The 2019-2020 total budget was $33.9 billion. The current proposed budget for 2025-2026 from Governor Shapiro is $51.5 billion. That’s a 51 percent increase in a short six-year period, which we will not hesitate in calling it what it is: unsustainable.
Nearly as concerning is the fact that the current budget proposal calls for about $4.5 billion of spending from two sources of non-recurring revenue. That means almost nine percent of the proposed budget is being paid for by one-time revenue sources. Again — unsustainable, without a 32 percent increase in the income tax.
Why It Matters.

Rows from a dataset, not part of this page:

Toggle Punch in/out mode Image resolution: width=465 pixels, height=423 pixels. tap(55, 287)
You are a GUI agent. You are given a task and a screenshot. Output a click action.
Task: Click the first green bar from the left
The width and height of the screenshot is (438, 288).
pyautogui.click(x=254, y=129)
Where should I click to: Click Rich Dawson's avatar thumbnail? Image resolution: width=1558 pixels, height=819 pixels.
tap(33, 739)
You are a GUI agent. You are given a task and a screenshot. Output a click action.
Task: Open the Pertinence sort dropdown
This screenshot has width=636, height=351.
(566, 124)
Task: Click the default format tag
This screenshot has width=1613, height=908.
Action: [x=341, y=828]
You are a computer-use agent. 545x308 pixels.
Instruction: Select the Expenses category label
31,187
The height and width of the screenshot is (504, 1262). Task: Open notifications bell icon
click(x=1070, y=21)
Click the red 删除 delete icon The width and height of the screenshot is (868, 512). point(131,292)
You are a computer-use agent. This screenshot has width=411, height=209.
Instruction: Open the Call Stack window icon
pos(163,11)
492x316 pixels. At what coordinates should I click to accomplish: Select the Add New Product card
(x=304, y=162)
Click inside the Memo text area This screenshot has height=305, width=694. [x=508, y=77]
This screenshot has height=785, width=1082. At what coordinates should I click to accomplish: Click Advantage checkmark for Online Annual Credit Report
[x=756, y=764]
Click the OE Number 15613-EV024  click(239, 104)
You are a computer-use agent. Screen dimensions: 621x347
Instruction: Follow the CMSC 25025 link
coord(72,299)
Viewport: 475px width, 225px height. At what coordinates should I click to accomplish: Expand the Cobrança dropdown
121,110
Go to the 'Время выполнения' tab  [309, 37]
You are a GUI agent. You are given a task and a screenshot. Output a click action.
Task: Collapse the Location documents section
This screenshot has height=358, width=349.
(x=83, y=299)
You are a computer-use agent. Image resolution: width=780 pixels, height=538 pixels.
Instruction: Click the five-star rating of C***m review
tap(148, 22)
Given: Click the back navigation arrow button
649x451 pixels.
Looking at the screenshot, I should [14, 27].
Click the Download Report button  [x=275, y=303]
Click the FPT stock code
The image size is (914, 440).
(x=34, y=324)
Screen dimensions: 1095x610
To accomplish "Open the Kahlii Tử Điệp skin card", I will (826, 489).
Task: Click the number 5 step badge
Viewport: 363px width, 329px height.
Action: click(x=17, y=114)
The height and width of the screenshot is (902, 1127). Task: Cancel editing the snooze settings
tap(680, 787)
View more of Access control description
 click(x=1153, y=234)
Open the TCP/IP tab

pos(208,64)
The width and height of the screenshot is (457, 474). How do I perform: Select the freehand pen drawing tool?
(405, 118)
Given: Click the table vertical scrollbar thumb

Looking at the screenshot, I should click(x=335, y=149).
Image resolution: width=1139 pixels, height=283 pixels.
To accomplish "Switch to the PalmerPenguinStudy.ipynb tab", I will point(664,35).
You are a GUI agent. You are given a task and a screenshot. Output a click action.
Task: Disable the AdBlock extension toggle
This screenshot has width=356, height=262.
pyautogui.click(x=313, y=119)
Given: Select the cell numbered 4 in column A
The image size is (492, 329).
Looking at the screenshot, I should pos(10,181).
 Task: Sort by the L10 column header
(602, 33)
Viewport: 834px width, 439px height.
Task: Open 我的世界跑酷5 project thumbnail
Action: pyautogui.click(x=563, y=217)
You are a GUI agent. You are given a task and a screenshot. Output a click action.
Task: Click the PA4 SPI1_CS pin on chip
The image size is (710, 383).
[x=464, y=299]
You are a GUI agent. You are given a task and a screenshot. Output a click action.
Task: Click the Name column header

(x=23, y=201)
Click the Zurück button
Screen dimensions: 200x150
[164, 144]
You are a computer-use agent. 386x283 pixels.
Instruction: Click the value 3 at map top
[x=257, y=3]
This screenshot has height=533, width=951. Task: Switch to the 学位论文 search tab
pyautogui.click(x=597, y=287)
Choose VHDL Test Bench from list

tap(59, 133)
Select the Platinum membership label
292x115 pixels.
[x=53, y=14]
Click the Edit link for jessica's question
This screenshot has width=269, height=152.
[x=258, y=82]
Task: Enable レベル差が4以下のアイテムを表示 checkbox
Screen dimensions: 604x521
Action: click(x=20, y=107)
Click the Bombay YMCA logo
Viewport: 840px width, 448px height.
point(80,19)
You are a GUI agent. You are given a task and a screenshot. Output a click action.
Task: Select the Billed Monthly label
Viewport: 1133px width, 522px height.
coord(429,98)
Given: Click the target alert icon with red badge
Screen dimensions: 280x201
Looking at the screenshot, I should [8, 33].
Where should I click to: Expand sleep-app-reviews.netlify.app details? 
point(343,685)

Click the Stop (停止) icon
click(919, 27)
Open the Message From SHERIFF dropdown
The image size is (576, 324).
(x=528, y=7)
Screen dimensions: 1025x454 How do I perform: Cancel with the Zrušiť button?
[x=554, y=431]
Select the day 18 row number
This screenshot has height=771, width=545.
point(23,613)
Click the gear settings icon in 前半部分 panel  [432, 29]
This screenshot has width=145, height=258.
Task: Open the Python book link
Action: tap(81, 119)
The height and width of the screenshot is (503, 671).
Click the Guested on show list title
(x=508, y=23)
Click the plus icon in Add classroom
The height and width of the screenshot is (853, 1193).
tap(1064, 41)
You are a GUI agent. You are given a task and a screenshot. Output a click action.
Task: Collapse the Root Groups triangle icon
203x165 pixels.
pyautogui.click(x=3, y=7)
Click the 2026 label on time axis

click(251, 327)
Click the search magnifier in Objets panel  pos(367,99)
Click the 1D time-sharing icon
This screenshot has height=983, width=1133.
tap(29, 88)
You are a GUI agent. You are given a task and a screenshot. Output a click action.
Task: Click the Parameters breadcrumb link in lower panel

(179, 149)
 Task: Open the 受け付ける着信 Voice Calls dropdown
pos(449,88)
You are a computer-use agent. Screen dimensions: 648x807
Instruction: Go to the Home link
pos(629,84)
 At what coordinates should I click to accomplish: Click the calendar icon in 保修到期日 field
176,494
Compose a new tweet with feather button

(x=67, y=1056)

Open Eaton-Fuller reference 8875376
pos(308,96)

All this spending might be easier to accept if it were paired with major reforms — like school choice, regulatory overhaul, or long-term pension fixes. But those ideas are nowhere in this proposal. Instead, taxpayers are footing the bill for a status quo that only grows more expensive without delivering any improvement in services — more money for the same product.
The two sources of non-recurring revenue, $1.6 billion from the rainy day fund and $2.9 billion from other reserves, make up 8.7 percent of the funding in Shapiro’s budget, and are set to run out, conveniently, after the governor’s reelection campaign.
What will happen then? Pennsylvania’s constitution requires a balanced budget, so the legislature’s only options at that point will be to cut their spending or to raise your taxes.
Continue Reading ([link removed])
** 2. Bribing poor families to stay in schools that don’t work! ([link removed])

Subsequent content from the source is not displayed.